Storia, archivio e Vangelo

È nota la tattica di chi, sentendosi aggredito dai nemici che spingono e pressano, apre improvvisamente la porta provocandone la caduta. In un certo senso si sta comportando così anche papa Francesco, giocando d’anticipo verso i suoi contraddittori e verso i contestatori della Chiesa. Per la verità certe porte si aprono a distanza di decenni: meglio tardi che mai. Onore al merito di questo papa.

Infatti in questi giorni, in cui ricorre l’ottantesimo anniversario dell’elezione al soglio pontificio di Eugenio Pacelli, papa Francesco ha annunciato che il vaticano aprirà fra un anno l’archivio segreto relativo al pontificato di Pio XII, il pontefice che fu tale durante la Seconda guerra mondiale ed in seguito alla sua morte, avvenuta nel 1958, fu spesso criticato per non aver mai preso posizioni dure contro l’olocausto, il nazismo e il fascismo.

Ero poco più che bambino, ma ricordo perfettamente lo sconcerto provocato dagli attacchi portati a papa Pacelli anche sull’onda del “Vicario”, opera teatrale di denuncia: dubbi e perplessità rimangono tuttora e non so se e fino a qual punto potranno essere chiariti dalle ricerche d’archivio a partire dal 02 marzo 2020. Probabilmente la verità sta tutta nel dramma astensionista di un papa vittima della sua stessa esperienza e capacità diplomatica: condannare apertamente poteva significare istigare ulteriormente il nazismo alla persecuzione contro gli ebrei e compromettere il rapporto con le masse cattoliche tedesche; inoltre il Vaticano era imprigionato negli opposti estremismi, vale a dire nell’avversione verso il comunismo sovietico che faceva da paradossale contraltare alla minaccia nazista.

Si preferì rimanere sotto traccia per soccorrere in tutti i modi possibili i perseguitati, cercando di ridurre al minimo le conseguenze devastanti della guerra e dell’odio razziale scatenato dal nazifascismo: molte strutture ecclesiali e molti uomini e donne di chiesa si mobilitarono per nascondere ed aiutare gli ebrei a rischio di internamento nei campi di sterminio.

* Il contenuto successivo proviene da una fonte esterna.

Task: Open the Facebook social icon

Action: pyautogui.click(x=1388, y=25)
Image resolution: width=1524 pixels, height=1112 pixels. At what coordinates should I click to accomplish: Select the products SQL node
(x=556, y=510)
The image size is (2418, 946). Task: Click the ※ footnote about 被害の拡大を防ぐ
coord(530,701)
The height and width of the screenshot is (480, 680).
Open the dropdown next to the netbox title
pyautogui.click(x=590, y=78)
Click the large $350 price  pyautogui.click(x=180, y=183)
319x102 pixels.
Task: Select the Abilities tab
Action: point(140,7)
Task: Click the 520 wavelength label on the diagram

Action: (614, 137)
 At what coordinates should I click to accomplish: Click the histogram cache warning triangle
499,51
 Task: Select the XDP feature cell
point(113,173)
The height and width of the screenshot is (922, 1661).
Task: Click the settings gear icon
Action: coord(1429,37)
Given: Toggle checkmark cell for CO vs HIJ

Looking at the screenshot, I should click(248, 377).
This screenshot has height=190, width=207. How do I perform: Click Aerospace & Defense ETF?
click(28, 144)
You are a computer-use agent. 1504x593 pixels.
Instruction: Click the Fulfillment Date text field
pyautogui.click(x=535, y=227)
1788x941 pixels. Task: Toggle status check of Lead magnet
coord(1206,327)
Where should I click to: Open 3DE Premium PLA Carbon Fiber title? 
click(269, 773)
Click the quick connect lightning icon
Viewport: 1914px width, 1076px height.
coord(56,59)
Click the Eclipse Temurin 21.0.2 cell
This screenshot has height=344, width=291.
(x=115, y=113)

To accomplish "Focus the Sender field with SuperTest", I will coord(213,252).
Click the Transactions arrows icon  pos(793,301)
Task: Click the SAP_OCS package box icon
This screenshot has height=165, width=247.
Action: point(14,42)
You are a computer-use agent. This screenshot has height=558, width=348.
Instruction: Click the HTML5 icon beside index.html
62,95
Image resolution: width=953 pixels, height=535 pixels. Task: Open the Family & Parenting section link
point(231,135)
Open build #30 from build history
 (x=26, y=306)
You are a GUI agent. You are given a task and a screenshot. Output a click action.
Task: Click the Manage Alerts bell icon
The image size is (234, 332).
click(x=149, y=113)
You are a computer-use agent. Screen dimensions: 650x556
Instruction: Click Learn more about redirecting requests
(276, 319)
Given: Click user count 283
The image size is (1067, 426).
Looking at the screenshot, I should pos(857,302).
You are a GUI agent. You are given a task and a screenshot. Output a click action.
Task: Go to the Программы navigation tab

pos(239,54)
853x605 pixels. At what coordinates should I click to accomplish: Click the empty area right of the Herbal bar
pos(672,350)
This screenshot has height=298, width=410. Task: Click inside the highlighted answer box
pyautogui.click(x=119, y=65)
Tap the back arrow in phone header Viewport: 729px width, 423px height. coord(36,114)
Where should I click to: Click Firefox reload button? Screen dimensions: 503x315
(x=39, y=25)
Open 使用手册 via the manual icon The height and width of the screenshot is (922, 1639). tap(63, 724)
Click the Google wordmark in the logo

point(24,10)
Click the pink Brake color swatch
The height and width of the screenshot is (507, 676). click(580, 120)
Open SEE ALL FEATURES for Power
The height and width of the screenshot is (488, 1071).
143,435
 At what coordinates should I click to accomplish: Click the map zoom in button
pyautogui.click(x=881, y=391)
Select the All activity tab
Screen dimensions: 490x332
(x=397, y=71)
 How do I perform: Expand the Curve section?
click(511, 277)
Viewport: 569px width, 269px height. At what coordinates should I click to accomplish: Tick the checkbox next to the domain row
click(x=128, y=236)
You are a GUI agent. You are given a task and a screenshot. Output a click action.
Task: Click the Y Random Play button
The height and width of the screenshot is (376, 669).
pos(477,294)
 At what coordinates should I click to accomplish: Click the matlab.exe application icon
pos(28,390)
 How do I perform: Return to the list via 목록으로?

Difficile se non impossibile dare un giudizio a posteriori.

Mi viene spontanea comunque una riflessione. Prima della politica e della diplomazia, per la Chiesa dovrebbe sempre venire il dettato evangelico: seguendo l’insegnamento di Gesù (il vostro parlare sia sì-sì no-no) e tutti gli esempi da Lui forniti fino alla Croce nel modo di rapportarsi col potere (non per combatterlo militarmente, ma per condannarne apertamente le ingiustizie), non ci sarebbe spazio per i dubbi sulle scelte da operare. Certo non poteva bastare una semplice parola di condanna, bisognava avere il coraggio di far seguire alle parole i fatti. Il tutto non era facile e soprattutto era estremamente rischioso, ma se uno non vuol rischiare non fa il cristiano. Le prime comunità non scesero a patti col potere romano, non ebbero paura a testimoniare fino alla tortura ed alla morte, non scelsero il male minore, ma il bene a tutti i costi. E perché, di fronte al nazifascismo ed ai suoi incredibili eccidi, molti cristiani di base, preti, suore, laici, ebbero il coraggio di rischiare, mentre le supreme gerarchie nicchiavano, a volta addirittura condividevano certe scelte di regime, tentennavano, tacevano. Mi viene spontaneo pensare a don Giovanni Minzoni che nel 1923, agli inizi dell’era fascista, fu brutalmente assassinato per essersi schierato a difesa dei principi e delle associazioni cattoliche, mentre il Vaticano e i vescovi tendevano al compromesso col fascismo, tentando di lucrarne qualche vantaggio, sacrificando persino don Luigi Sturzo inviato in esilio per non infastidire politicamente il regime.

Sono discorsi enormi: non critiche semplicistiche, ma profonde riflessioni. Papa Francesco, prendendo la decisione di aprire l’archivio, ha detto: «La Chiesa non ha paura della Storia, anzi, la ama e vorrebbe amarla di più e meglio, come la ama Dio. Quindi, con la stessa fiducia dei miei predecessori, apro e affido ai ricercatori questo patrimonio documentario». Uno stupendo atto di disponibilità al confronto sulla verità storica. Mi auguro possa essere anche l’occasione per una revisione auto-critica nel modo di essere della Chiesa, come istituzione e come comunità, alla luce del Vangelo e della storia, durante la quale si sarebbe dovuto e si dovrebbe testimoniare il Vangelo.